Sometimes certain moments in history reveal in minutes what was concealed for decades. And sometimes those moments of revelation come with hearing oneself say the words, “Yes, but …” or “But what about …”

The aftermath of the Hamas terrorist attack on Israel is not one of those times. In this case, saying who is to blame—and who is not—is not factually or morally difficult at all.

“Bothsidesism” is an imprecise label, much like deconstruction or evangelicalism. There are several senses in which an appeal to “both sides” of the reality here are completely right. For one, both sides—all sides—are human beings created in the image of God. We ought to care about the lives and deaths of Israelis and of Palestinians in the West Bank, in Gaza, or anywhere else. An Israeli life is of no more value in the eyes of God than a Palestinian life, and vice versa.

“Both sides” also refers rightly to who is harmed by this atrocity, and the inevitable war to follow. Hamas is killing and destroying the futures of both Israelis and of Palestinians, as the inimitable Mona Charen wisely wrote. That’s one of the reasons we shouldn’t think of this as a war between Israel and “the Palestinians,” but, exactly as Israel defined it, a war on Hamas, in response to a vicious and unprecedented attack.

“Both sides” is also perfectly appropriate when it comes to working for and hoping for a better future for both Israelis and for Palestinians. That rules out the unthinking acceptance of anything the modern state of Israel does (God certainly didn’t accept everything even biblical Israel did!). And it rules out chanting “From the River to the Sea” in Times Square, just as it rules out any viewpoint or program that would see Israel completely eradicated. We want “both sides” (here referring to Israelis and Palestinians, not to Hamas) to thrive and to co-exist.

All of that is far different from the kind of “both sides” language that has been used in some conversations about the morality of the Hamas attack. Hamas targeted innocent civilians. Hamas butchered young people dancing at a music festival. Hamas murdered elderly people and toddlers and babies, reportedly in the most sadistic ways imaginable. There is no “contextualization” needed to condemn that, to recognize Israelis (and innocent Palestinians) as victims here, with Hamas as the evildoer. As President Biden put it, “full stop.”
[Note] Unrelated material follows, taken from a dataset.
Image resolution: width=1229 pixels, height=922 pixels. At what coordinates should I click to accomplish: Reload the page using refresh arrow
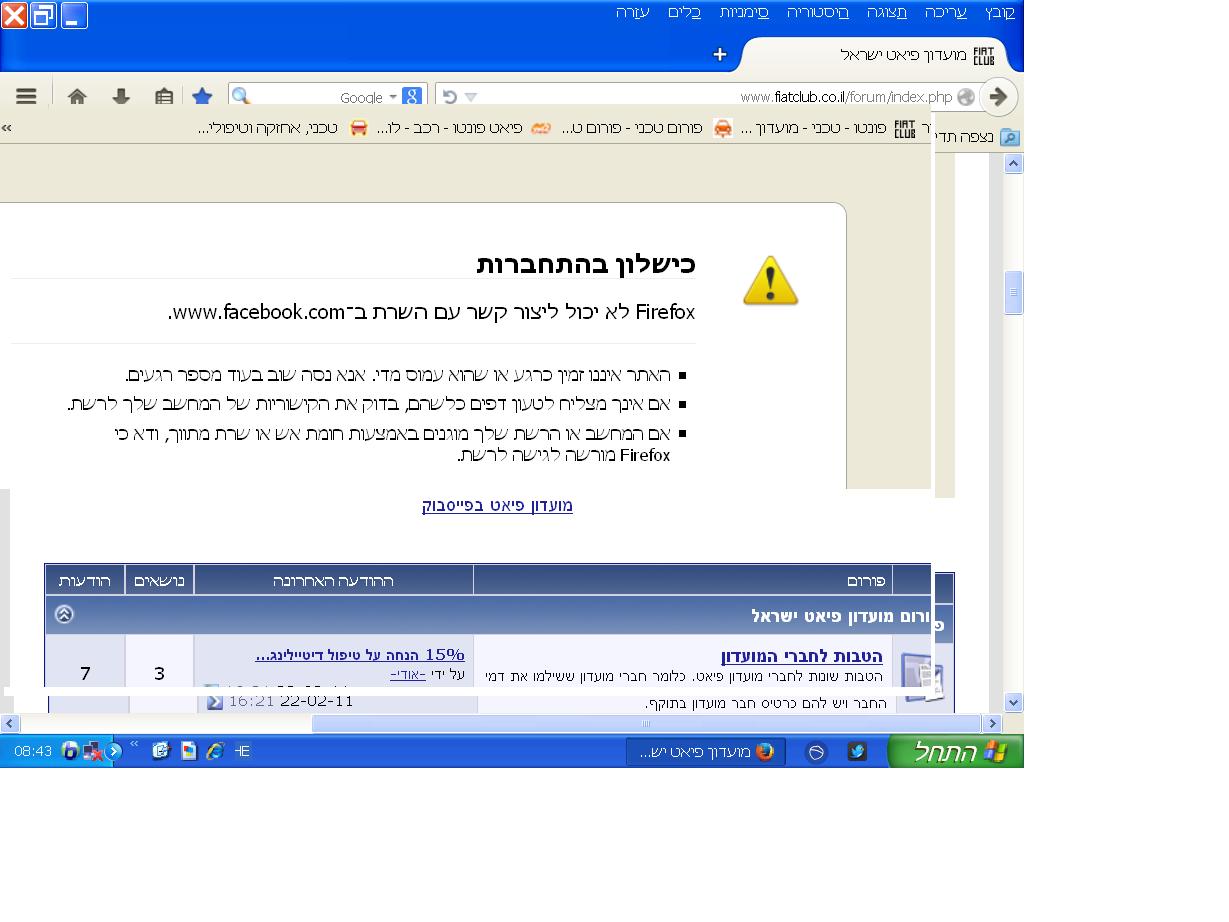[x=450, y=97]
This is one of the quickest ways to recognize if you have outsourced your conscience to some ideology or sect: If your first response to seeing obvious immorality or injustice is some version of, Well, obviously that’s bad, and no one supports it, but do you know what the victims did?—then you are in a morally dangerous place. That way lies hackery.

How do you know if that’s you?

I do not agree with the philosopher John Rawls on much, but one of the popular appropriations of his thought can be helpful here.

The “veil of ignorance” argument asks what sort of political order you would want to construct if you were planning it, completely unaware of where you would be in the social system. If you didn’t know whether you would be desperately poor or incredibly rich, what sort of social safety net would you want? What sort of tax policy?

There are, of course, clear limits to this. We don’t, in fact, exist as disembodied beings planning the world we’ll inhabit ahead of time. And our imaginations come out of our psyches, so they are quite able to deceive us.

It’s easy for me, for example, to say in 2023 that I would have refused to fight for the Confederacy if I lived at the time of my ancestors. But I can’t know how my mind and conscience would have been shaped if I had lived in 1861 Mississippi. I really hope that if I had lived in 1930s Germany, I would have stood with Karl Barth and Dietrich Bonhoeffer with the Confessing Church against the morally and theologically debased “German Christian” movement. But how do I know how my heart could have bewitched me if I were there?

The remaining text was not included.